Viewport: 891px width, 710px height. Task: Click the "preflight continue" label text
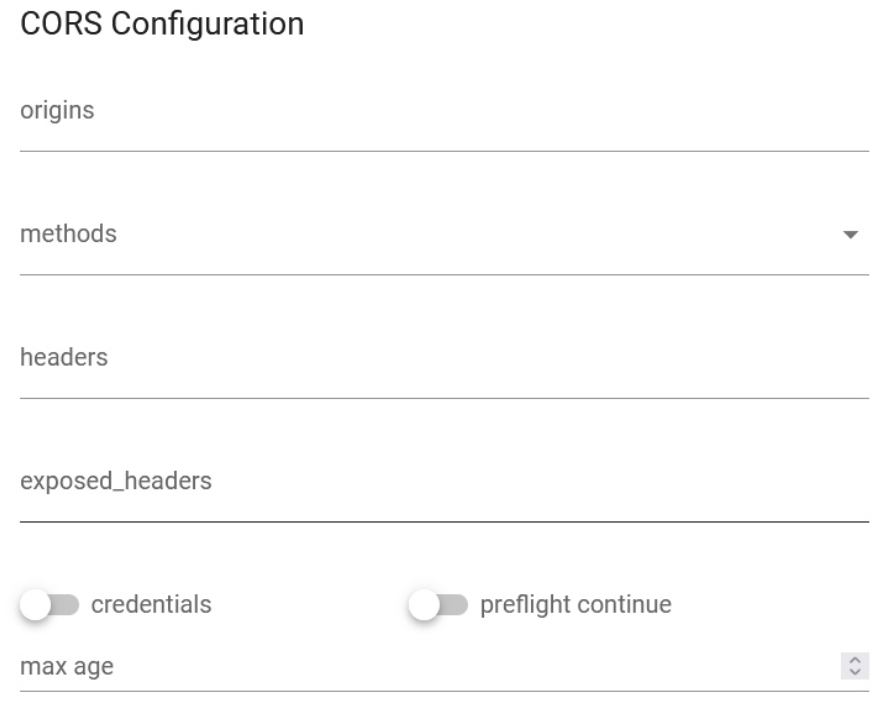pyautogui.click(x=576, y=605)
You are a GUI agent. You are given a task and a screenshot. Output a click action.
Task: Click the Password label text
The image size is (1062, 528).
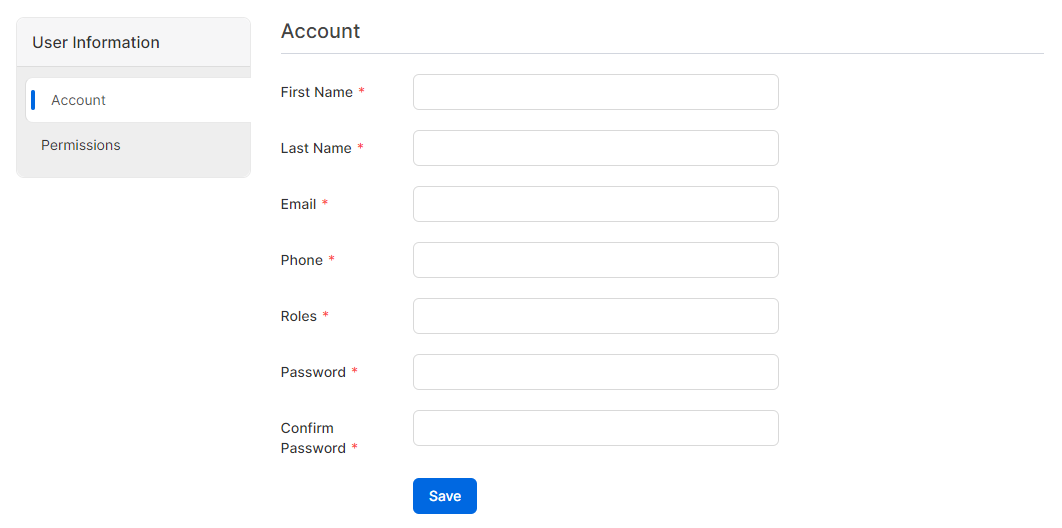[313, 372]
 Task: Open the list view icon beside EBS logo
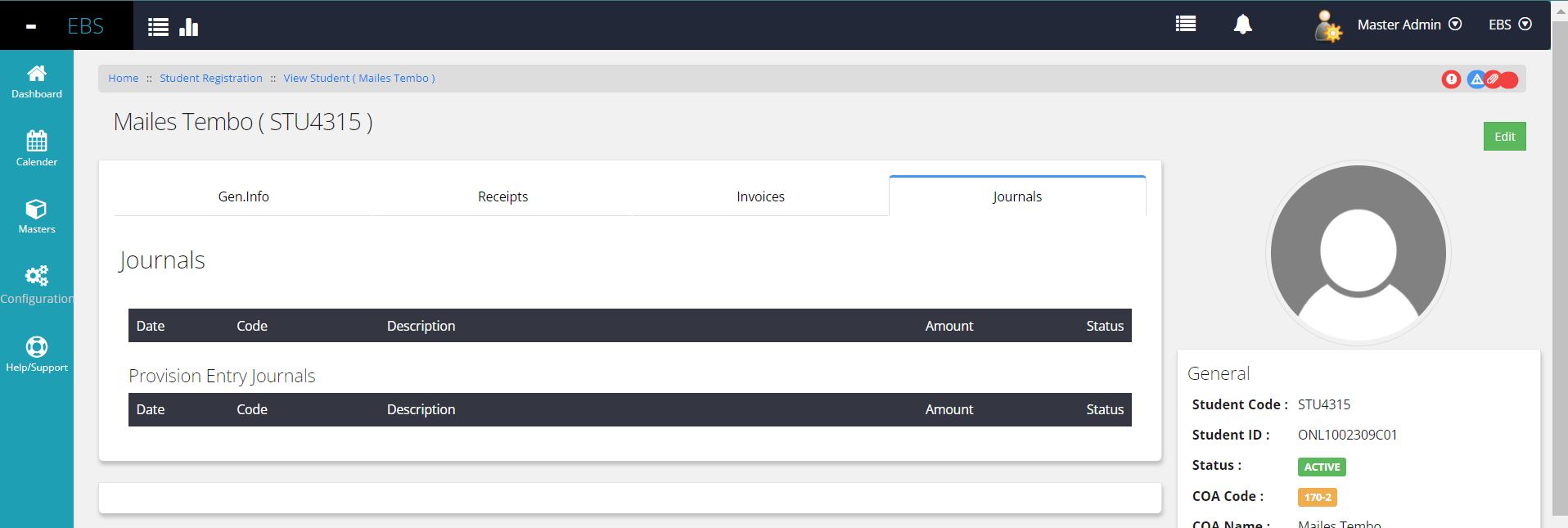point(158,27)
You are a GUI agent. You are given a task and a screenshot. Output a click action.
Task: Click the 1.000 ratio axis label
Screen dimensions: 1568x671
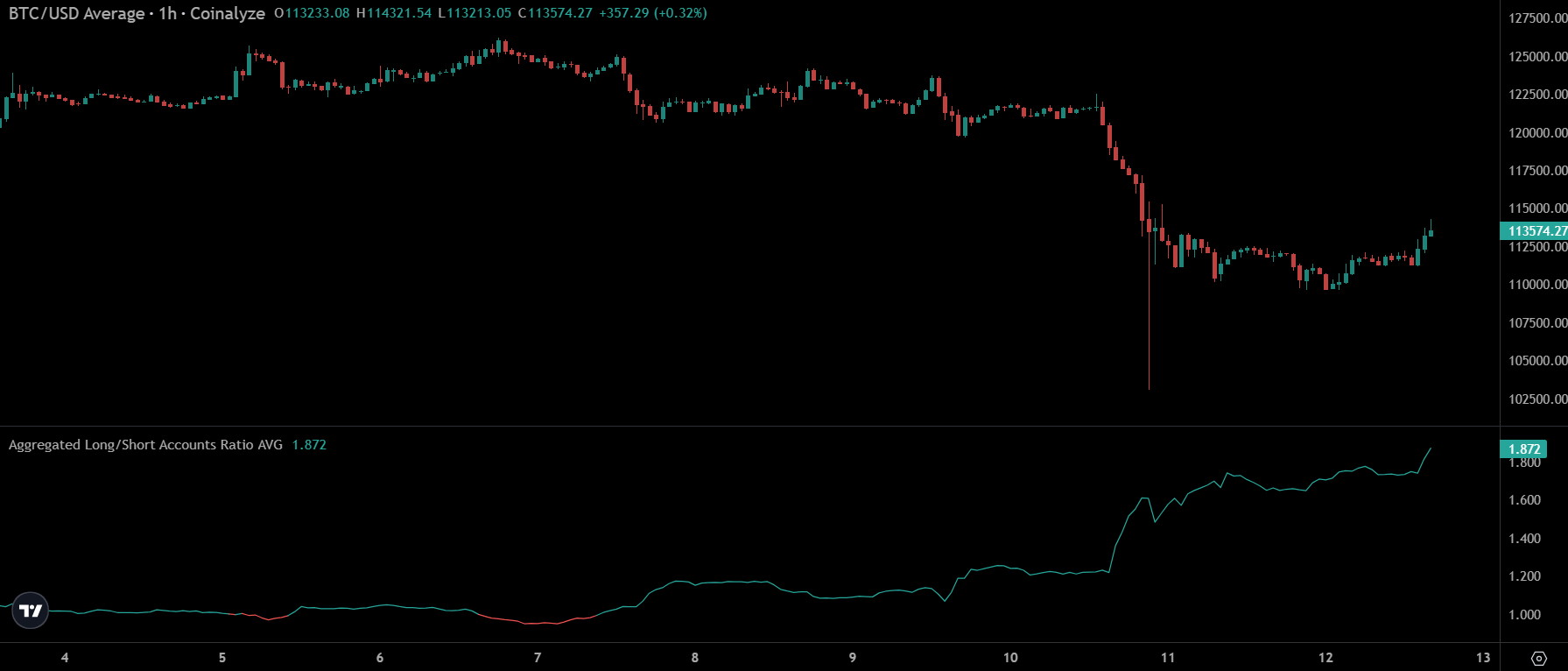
*-*-*
=== Task directions ===
When copying the listing, print each line exactly but leave out every picture.

=== Task output ===
Viewport: 891px width, 710px height. Task: Click the "preflight continue" label text
pyautogui.click(x=576, y=605)
You are a GUI agent. You are given a task and a screenshot. Output a click action.
Task: Click the Password label text
The image size is (1062, 528).
[313, 372]
 Task: Open the list view icon beside EBS logo
point(158,27)
You are a GUI agent. You are given a task and a screenshot. Output a click action.
Task: Click the 1.000 ratio axis label
Screen dimensions: 1568x671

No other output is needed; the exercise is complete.